Monday, May 10, 2010

Should We Convert the Ones We Love?

Question: I am dating a non-Christian. I didn’t expect to fall in love with her, but I have. Now I’m concerned that our difference in religious outlook might become a problem. I grew up believing that Christians had the only true path to God. I don’t want to insult my girlfriend, but I feel like I should try to convert her too. What would you suggest?

Answer: Let’s consider the Golden Rule (treating others the way we would like to be treated). What if your girlfriend decided she needed to convert you to whatever her faith tradition is? Would you appreciate that? What if someone who claimed to love you had prejudged your entire faith experience as insufficient and tried to take it from you? You probably wouldn’t respond warmly to that.

Sometimes in our insecurity, we try to convince ourselves that we know all there is to know about the infinite, universal, eternal Principle of life (often referred to as “God”). We make ourselves feel better by pretending we are “in the club” and only people who agree with us can be in the club, too.
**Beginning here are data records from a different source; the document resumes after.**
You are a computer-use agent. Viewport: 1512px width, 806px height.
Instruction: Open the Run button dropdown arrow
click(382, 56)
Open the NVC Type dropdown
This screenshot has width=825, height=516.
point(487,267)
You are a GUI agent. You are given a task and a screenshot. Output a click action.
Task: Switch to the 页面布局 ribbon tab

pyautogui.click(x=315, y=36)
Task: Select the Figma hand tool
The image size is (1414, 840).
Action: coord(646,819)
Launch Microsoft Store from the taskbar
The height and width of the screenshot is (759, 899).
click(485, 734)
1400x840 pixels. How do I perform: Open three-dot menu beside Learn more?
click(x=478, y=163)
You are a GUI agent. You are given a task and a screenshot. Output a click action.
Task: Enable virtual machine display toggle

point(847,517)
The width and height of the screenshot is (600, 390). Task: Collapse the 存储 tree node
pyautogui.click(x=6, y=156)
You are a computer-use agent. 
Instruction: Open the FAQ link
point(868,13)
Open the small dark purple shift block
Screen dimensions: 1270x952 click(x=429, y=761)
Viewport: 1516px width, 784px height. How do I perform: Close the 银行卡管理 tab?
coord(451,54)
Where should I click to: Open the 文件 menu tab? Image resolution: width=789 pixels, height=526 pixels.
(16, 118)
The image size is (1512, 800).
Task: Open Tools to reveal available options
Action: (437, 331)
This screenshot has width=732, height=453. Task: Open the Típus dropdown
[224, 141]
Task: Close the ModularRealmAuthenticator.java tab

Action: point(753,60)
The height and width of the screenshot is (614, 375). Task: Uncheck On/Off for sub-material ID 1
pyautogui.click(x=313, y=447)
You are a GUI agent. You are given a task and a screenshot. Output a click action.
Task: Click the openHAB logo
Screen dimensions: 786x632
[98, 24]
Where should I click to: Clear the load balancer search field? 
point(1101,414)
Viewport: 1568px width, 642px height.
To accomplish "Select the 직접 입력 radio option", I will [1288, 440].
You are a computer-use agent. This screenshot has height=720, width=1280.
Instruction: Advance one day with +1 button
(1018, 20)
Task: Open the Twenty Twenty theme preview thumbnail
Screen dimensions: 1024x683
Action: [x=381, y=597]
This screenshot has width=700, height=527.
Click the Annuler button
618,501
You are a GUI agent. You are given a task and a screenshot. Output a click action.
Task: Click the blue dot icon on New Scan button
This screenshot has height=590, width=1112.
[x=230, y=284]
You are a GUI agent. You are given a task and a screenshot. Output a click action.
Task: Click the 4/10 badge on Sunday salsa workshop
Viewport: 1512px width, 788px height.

This imaginary, exclusive club makes us feel “safe” or important or even superior to those who have different experiences and beliefs. We even find a proof-text or two from our scriptures (usually horribly out of context) to justify our “Christians are in and everyone else is out” attitudes. But the result is that those who don’t share our experience and views find us to be judgmental, unkind, arrogant, and sometimes even mean. Can that be the best way to honor the God that our tradition says is Love?

God, being omnipresent, is surely able to embrace us all. Our humanly constructed religions can help us feel and trust this closeness to the divine Reality, but the grace of God cannot be limited to our human understandings, scriptures, traditions, vocabularies, motives, or experiences. I would suggest that you continue being Christian because Christianity is the path that helped you believe in yourself and experience the goodness of God in your life; and allow your partner the joy of celebrating her tradition which has offered her the same gifts. And maybe, on occasion, you can even worship together…not as a way of changing the other, but as a way of sharing something important to someone you love.


Q&A with Pastor Durrell is a column in Sunshine Cathedral's newsletter, The Sun Burst.

2 comments:

Unknown said...

Dear Durrell,
I suppose my one beef with this is as follows: my most conservative, proseletyzing Southern Baptist friends would insist that they aren't out to convert anyone out of insecurity or fear, but because of love. An oft-used analogy in these quarters is as follows: if you're on a sinking ship, is it loving to let people keep on dancing? Shouldn't you shout, "everyone to the lifeboats!" Would this be an example of insecurity? Rather, the brethren of these who are insecure seem the ones who simply have no non-Christian friends (or dates) and who never leave the holy huddle of Evangelical sub-culture. The most outspoken evangelistic types may be insensitive, arrogant or judgmental, but "insecure" just doesn't seem to fit.

Durrell said...

The false security we feel by believing "our" way is the only way is just that...it makes us feel safe ("saved") if we have the answers. I'm sure a lot of people are motivated by decent enough motives to try to save those they perceive to be in danger, but the original idea that what "we" have been taught is the absolute matrix of reality is what I find foundationally problematic. My being "saved" is a matter of security...my trying to "save" you may be very kind from my viewpoint, but from what did I need to be saved to begin with? It does all seem to start with the issue of personal security. It's a world view that I've never been able to share somehow.